STATED GOAL =
Rewrite the records below as a numbered list, one line per item, with blank lines left out. Leave the pictures out of your answer.

------------------------

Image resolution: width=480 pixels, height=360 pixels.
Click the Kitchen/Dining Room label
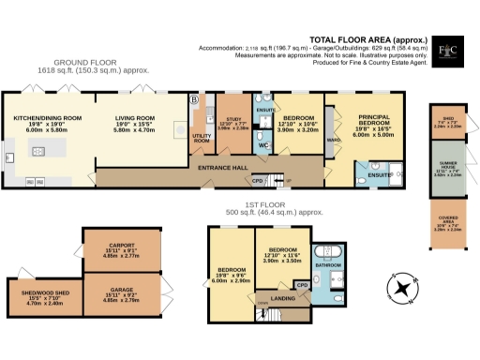[x=48, y=119]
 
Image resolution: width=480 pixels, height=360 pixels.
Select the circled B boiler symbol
[x=195, y=99]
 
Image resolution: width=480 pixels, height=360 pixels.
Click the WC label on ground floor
[x=263, y=146]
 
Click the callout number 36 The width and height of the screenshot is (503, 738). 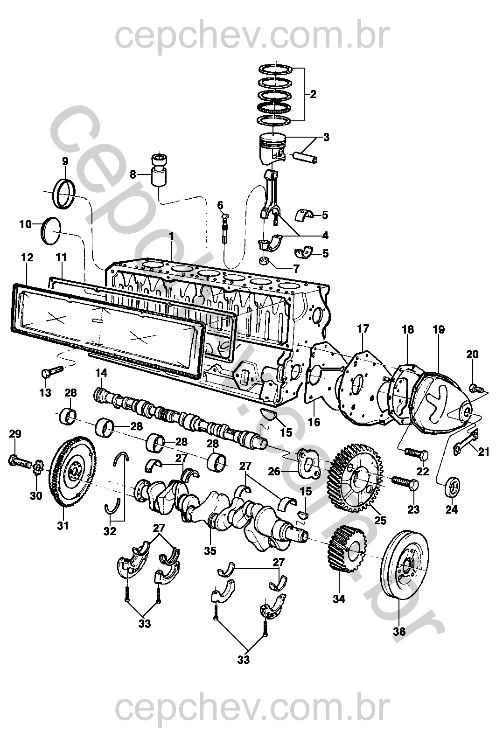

------------------------

RESULT OF THIS TASK =
1. Image resolution: width=480 pixels, height=360 pixels.
2. Click the Kitchen/Dining Room label
3. [x=48, y=119]
4. Image resolution: width=480 pixels, height=360 pixels.
5. Select the circled B boiler symbol
6. [x=195, y=99]
7. Image resolution: width=480 pixels, height=360 pixels.
8. Click the WC label on ground floor
9. [x=263, y=146]
10. Click the callout number 36 The width and height of the screenshot is (503, 738). 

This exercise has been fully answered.